まあ、普段から俺は、辺境伯になったからといって派手派手しい格好をしていた訳ではない。が、見た目は大事だ。
だから、ここ暫くは、俺の感覚では馬子にも衣裳の状態が続いていたと言えなくもないのだが、果たして周囲からはどのように思われていたのやら...。
しかし。実用性重視の、魔物と対峙すること前提に整えた装備と長期間の屋外活動を想定した装いは、やっぱり、しっくり来るものがあるなぁ、と実感する。

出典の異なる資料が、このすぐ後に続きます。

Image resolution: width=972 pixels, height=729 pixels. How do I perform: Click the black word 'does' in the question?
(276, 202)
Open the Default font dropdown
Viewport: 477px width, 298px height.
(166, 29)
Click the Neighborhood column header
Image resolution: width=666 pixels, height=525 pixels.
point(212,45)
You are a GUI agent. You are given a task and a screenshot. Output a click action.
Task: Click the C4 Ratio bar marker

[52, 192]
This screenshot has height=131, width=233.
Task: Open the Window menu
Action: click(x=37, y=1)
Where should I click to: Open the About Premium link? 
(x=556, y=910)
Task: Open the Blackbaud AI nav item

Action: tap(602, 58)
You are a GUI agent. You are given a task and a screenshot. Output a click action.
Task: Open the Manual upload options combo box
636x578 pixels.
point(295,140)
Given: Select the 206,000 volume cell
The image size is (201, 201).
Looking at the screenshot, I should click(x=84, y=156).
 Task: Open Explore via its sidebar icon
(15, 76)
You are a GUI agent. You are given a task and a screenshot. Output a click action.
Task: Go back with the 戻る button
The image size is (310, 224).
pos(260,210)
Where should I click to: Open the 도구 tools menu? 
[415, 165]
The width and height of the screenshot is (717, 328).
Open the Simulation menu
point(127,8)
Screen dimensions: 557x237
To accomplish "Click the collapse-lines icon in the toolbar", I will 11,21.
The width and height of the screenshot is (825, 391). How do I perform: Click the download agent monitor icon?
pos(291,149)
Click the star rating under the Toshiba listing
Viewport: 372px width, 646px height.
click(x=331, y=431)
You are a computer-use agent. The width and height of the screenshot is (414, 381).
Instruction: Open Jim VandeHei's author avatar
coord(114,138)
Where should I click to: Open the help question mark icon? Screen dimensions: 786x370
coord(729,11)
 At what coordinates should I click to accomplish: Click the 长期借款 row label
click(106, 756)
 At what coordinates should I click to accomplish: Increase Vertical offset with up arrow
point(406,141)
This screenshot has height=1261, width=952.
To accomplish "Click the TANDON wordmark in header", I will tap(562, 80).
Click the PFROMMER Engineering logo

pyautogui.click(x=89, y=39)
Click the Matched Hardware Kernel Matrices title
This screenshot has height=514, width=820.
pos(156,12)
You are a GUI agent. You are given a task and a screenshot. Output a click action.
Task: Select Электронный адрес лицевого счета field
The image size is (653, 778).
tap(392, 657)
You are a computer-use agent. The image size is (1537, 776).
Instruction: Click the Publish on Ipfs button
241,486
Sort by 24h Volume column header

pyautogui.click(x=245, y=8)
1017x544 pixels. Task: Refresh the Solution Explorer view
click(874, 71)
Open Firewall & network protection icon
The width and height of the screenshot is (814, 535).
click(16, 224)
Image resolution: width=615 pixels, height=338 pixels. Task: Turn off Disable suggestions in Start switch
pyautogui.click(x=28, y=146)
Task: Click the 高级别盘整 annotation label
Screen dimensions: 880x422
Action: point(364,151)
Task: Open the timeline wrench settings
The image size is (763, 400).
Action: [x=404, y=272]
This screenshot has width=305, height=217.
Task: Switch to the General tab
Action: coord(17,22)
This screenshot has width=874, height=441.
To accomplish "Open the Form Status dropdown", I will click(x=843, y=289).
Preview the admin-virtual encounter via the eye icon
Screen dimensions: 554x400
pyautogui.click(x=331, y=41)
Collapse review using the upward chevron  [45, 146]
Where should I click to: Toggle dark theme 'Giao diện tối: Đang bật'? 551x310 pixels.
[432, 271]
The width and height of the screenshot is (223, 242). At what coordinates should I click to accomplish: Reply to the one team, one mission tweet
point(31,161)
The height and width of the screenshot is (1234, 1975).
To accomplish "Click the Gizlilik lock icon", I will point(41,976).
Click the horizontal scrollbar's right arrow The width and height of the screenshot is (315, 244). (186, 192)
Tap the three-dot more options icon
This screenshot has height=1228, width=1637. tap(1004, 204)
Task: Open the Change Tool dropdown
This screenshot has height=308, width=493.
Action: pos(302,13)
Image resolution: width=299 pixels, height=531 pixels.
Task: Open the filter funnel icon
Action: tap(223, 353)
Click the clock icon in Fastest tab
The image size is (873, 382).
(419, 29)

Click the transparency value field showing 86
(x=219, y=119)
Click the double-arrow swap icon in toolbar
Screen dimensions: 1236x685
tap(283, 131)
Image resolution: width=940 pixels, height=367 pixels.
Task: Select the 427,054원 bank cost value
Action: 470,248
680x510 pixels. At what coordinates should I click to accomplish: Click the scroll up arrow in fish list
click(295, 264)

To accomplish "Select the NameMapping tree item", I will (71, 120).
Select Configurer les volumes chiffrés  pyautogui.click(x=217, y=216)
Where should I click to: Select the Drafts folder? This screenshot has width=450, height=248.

そう。俺は、単身、荒野を経由してラトランド公国に入国し、大公の居城があるというマナーズの街を目指す事になったのだ。
* * * * *
俺は、間違いなく仏頂面であろうご隠居様と、苦虫を噛み潰したような表情をしている筈のアレクに、声をかけるべく向き直る。
「それではご隠居様、行って参ります」
「うむ」
「アレク、面倒をかけて申し訳ないが、後を頼むよ」
「...」
うん。予想通りの二人、だった。
かなり渋い顔をしたご隠居様と、盛大に苦虫を噛み潰したような表情のアレク。
一方で。二人と一緒に見送りに来てくれていたリチャードさんは、終始無言、だった。
心情を窺わせない厳格な雰囲気を漂わせた無表情のままで口を噤み、ジッと俺を見ている。
リチャードさんに見詰められて、俺は今、物凄く居心地が悪い。
睨まれている訳ではない、と思いたいが、他の二人と同様に、あまり好意的とは言い難い表情だった。
さて、どう声をかけるべきか。
などと、俺が悩んでいると...。
リチャードさんが、ずいっと、一歩前に出た。
「アルフレッド様。今回の探索行の目的を、お忘れにならないようご注意ください」
「あ、ああ。分かっている」
「無理する必要は全く御座いません。必ず、安全第一で行動して下さい」
「分かった」
「ご自身が抜ける穴を綺麗に塞いで最善の策をご準備された手腕については、感服致しました」
「あ、ああ」
「しかし。ご自身でお引き受けになった責務を安易に放り出す者だと評されても良しとする姿勢については、承服致しかねます。大変遺憾です」
「...」
「アーチボルド様も仰っておられましたが、伯爵位の継承をそのように軽く扱うものではございません」
「そうだぞ、アルフレッド」
仏頂面のご隠居様が、横から口を挟む。
その顔には、大変遺憾である、という心情がデカデカと大書きされていた。
「...はい。申し訳ありません、ご隠居様」
「万が一の際のプランの一つとして、カトリーナの子供たちの降嫁や養子縁組を検討していなかったとは言わんが、お前を中継ぎの使い捨てなどと考えたことは一度もない」
「はい。分かっております」
「本当に分かっておるのか?」
「はい」
「そうか。であれば、良い」
「ありがとうございます。ただ、タウンゼンド侯爵家の意向か、そのご令嬢の独断かまでは見抜けませんでしたが、得られる協力は早めに取り付けておくに越したことはない、と思いましたので」
「うむ。その点については、良い判断だが...」
「ローズベリー伯爵家の公爵位への陞爵と辺境伯の分家化は、国内貴族の力関係と今後のことを考慮すると、必要な処置かと愚考致します」
「う~む。選択肢の一つであることは認めるが、儂は賛成しかねるな」
「そうですか」
俺は、思わず、不満げに顔を顰めるご隠居様から視線を逸らす。
逸らした視線が、冷静に静観するリチャードさんと合った。
ので、問い掛けてみる。
「リチャードは、どう考える?」
「有力な手段の一つであることは認めますが、最適解とは言い難いですね」
「そうか」
「ええ。現段階で動くのは、時期尚早かと」
「...」
「ただ、今回の王命を受けての対応など、総合的な観点から考えると、決して間違いではございません」
「...」
「間違いではございませんが、アルフレッド様がそのような結論に至った点については、大変遺憾です」
「そうだ。儂も、大変不本意だ」
「...」
「そうです。全く納得がいきません!」
アレクが咆える。
常に冷静沈着だったアレクが、熱くなっていた。
「何故、私が、留守番な上に、辺境伯の代理と後継になど指名されているのですか?」
「ん?」
「意味が分かりません!」
「アレクなら、出来るだろ?」
「そういう問題では...」
「出来るだろ?」
「...」
俺が淡々と畳み掛けると、ある意味で生真面目なアレクは、ついつい冷静に考え込んでしまって少しクールダウン。
そんなアレクの様子を見て、俺は、冷静かつ論理的に語りかけて丸め込んでしまう事にした。